### The task
Render the data below as a two-column Markdown table headed Row and Line, with one numbered row for each nonblank line. Omit the pictures.

Start of Supplied information

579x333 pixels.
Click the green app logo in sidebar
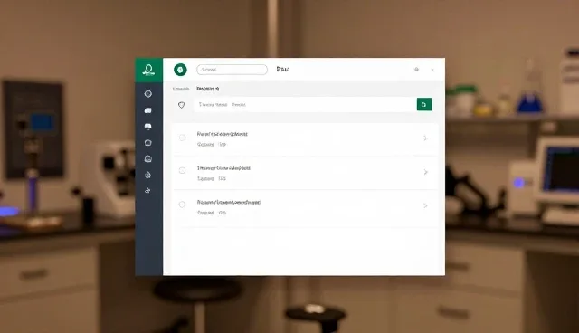(x=148, y=70)
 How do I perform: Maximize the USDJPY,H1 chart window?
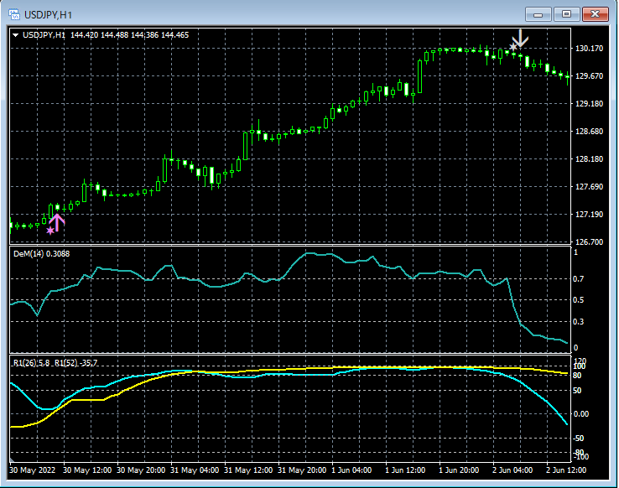(x=567, y=14)
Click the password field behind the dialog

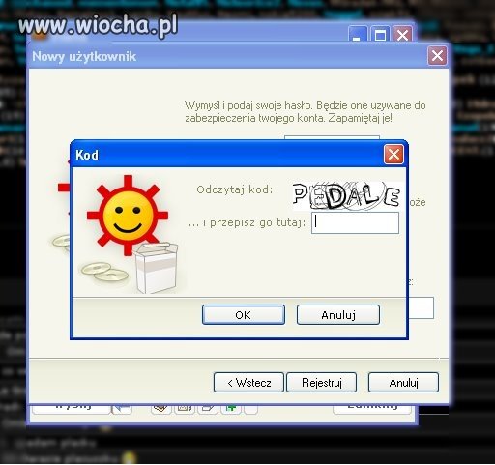pos(332,137)
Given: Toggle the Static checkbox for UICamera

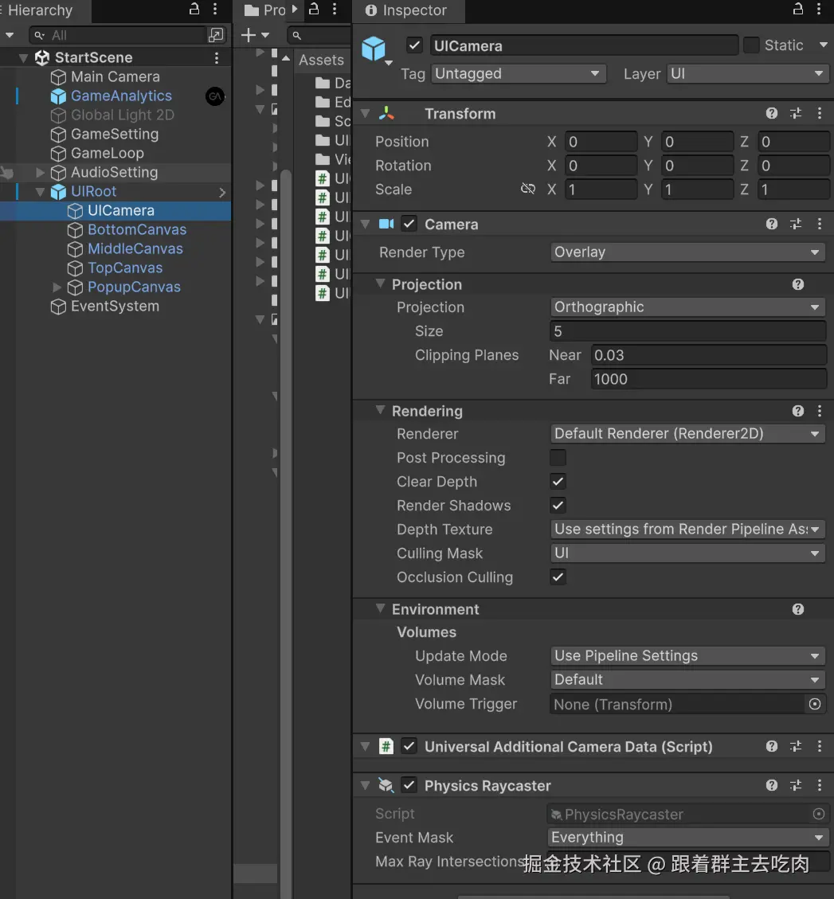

End of Supplied information

### Output for this exercise
| Row | Line |
|---|---|
| 1 | 579x333 pixels. |
| 2 | Click the green app logo in sidebar |
| 3 | (x=148, y=70) |
| 4 |  How do I perform: Maximize the USDJPY,H1 chart window? |
| 5 | (x=567, y=14) |
| 6 | Click the password field behind the dialog |
| 7 | pos(332,137) |
| 8 | Given: Toggle the Static checkbox for UICamera |